▶ _PROBLEM DETAILS_
Carry on the commentary below about a conversation with Nancy Pelosi and the policy agenda in Congress, picking up after its last sentence.

▶ _PAGE EXTRACT_
April 16, 2009
1) I chatted with Speaker of the House Nancy Pelosi yesterday as she was passing through the San Francisco Bay Area. I have known Nancy for 15 years, and she was breathing fire and spitting nails as usual. With the public fuming over banksters' bonuses and bail outs, Wall Street can pretty much count on a Congressional investigation of the causes of the crash, much like the Pecora Commission did in 1932. Health care, essentially a global competitiveness issue, isn't going to wait for better times either. A bill for a combined public-private national insurance system will reign in the runaway cost of Medicare and Medicaid, the most rapidly growing entitlements. Expect the fireworks to start soon. Investment in education yields the largest source of tax revenues for the Treasury, so expect more spending there too. Obama plans to cut his $1 trillion budget deficit by a third before the end of his first term, and two thirds by the end of the second. If Congress can't do this, inflation will rear its ugly head. No kidding. Debt service already exceeds $250 billion a year, or 8% of the total budget. Only 'pay as you go' programs will pass to control the deficit. The Feds are also going to go after $300 billion in uncollected taxes. Earmarks, which rose by 400% under the Republicans, will be cut in half, and the remainder published on the Internet. Growing up in an Italian American political dynasty that produced two mayors of Baltimore, the petite Nancy used a seat on the San Francisco Library Committee as a springboard to become the most powerful woman in the world in a mere 22 years. She has moved from the kitchen to the kitchen cabinet on the coattails of Obamaphoria. Now the Republican Party's worst nightmare, she has the power to get a lot of what she wants done.

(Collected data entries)
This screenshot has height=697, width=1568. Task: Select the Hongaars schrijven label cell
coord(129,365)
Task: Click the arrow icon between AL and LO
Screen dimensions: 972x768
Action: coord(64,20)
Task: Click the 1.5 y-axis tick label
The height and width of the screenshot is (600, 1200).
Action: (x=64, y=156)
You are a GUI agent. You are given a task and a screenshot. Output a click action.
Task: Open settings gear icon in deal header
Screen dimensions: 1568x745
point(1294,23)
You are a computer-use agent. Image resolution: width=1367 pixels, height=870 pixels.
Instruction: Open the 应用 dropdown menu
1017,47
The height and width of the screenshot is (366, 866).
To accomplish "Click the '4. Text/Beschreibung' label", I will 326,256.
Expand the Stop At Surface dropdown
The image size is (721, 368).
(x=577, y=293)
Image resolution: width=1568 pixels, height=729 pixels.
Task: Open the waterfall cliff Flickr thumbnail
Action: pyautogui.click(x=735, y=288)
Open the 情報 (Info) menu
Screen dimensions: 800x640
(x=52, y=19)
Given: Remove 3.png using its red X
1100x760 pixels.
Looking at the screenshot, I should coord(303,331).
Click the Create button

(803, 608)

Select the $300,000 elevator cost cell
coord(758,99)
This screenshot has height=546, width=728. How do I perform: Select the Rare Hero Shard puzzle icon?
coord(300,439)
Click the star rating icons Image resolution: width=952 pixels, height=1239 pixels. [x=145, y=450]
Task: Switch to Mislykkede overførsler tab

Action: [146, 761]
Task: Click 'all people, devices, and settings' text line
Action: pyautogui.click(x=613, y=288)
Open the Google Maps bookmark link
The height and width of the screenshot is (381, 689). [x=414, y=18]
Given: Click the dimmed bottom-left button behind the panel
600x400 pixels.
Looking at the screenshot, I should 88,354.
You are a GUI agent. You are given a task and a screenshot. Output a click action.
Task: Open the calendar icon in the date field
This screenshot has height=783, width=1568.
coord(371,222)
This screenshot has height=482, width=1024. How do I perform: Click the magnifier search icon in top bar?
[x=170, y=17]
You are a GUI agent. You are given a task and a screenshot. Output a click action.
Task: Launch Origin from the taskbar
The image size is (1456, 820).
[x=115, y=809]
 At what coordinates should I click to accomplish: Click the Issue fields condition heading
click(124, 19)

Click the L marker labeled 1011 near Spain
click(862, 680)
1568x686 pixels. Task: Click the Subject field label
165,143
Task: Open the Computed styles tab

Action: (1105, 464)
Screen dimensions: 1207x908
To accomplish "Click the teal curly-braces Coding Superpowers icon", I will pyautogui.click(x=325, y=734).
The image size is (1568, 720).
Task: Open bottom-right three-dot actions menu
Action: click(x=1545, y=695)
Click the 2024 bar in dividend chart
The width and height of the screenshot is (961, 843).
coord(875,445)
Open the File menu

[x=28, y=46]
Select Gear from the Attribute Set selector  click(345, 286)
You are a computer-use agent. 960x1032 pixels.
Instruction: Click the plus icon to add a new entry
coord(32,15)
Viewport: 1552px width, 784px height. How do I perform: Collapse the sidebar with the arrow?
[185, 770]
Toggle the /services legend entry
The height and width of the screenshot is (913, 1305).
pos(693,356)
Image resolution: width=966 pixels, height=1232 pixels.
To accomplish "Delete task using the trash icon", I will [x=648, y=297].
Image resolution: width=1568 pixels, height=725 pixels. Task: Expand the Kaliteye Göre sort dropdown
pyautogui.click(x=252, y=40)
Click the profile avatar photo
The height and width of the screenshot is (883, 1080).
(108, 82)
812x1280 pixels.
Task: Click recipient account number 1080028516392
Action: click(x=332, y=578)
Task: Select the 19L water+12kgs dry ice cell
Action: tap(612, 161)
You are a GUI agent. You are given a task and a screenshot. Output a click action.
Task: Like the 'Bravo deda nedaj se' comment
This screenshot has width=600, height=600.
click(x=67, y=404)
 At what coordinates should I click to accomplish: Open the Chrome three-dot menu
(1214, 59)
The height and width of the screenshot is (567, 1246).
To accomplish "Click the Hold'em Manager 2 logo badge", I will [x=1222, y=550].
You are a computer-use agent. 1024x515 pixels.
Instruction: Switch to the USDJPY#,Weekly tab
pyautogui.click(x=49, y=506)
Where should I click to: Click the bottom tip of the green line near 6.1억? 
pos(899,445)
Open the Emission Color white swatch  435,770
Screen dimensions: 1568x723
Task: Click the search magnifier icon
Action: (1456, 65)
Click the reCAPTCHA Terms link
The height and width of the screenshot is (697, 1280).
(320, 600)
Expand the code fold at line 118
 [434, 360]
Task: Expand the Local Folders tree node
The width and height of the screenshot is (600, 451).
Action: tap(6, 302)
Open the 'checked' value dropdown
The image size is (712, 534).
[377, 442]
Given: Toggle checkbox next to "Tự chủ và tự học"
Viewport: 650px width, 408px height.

▶ _ANSWER TO THIS TASK_
2) Mall giant General Growth Properties (GGP) filed for bankruptcy protection early this morning, marking one of the largest-ever real estate failures in U.S. history. Analysts say General Growth will likely survive the long-anticipated Chapter 11 filing intact, but could emerge as a much smaller company after distressed sales of assets. The filing marked the unhappy end of a months-long effort to restructure an impossible $27B debt load, and will leave equity investors with nothing. Expect more giants like this to fall.
3) Walking around San Francisco's financial district the other day, I couldn't help but notice the colorful, but huge 'for lease' and 'space available' signs wrapped around whole buildings. The San Francisco Chronicle produced some current market figures for the wasteland that is now the commercial real estate market. Rents have crashed 24% in a year, with Class 'A' office space plunging from $50.92 to $38.80 a square foot, the biggest drop since the dot com bust in 2001. Tenants are downsizing, consolidating, or disappearing altogether.?? Macy's and Charles Schwab together are vacating 500,000 square feet this year, with more than half of all Bay Area companies expected to shed staff in the next six months. Purchases of office building have ground to a complete halt because of the absence of financing. Not helping are the city's notoriously high operating costs, labor rules that would make Bolsheviks blush, and a tax rate that is about to jump from 8.75% to 9.75% to help bail out the state. It's a lot to pay for a great view. Will the last one leaving please turn out the lights?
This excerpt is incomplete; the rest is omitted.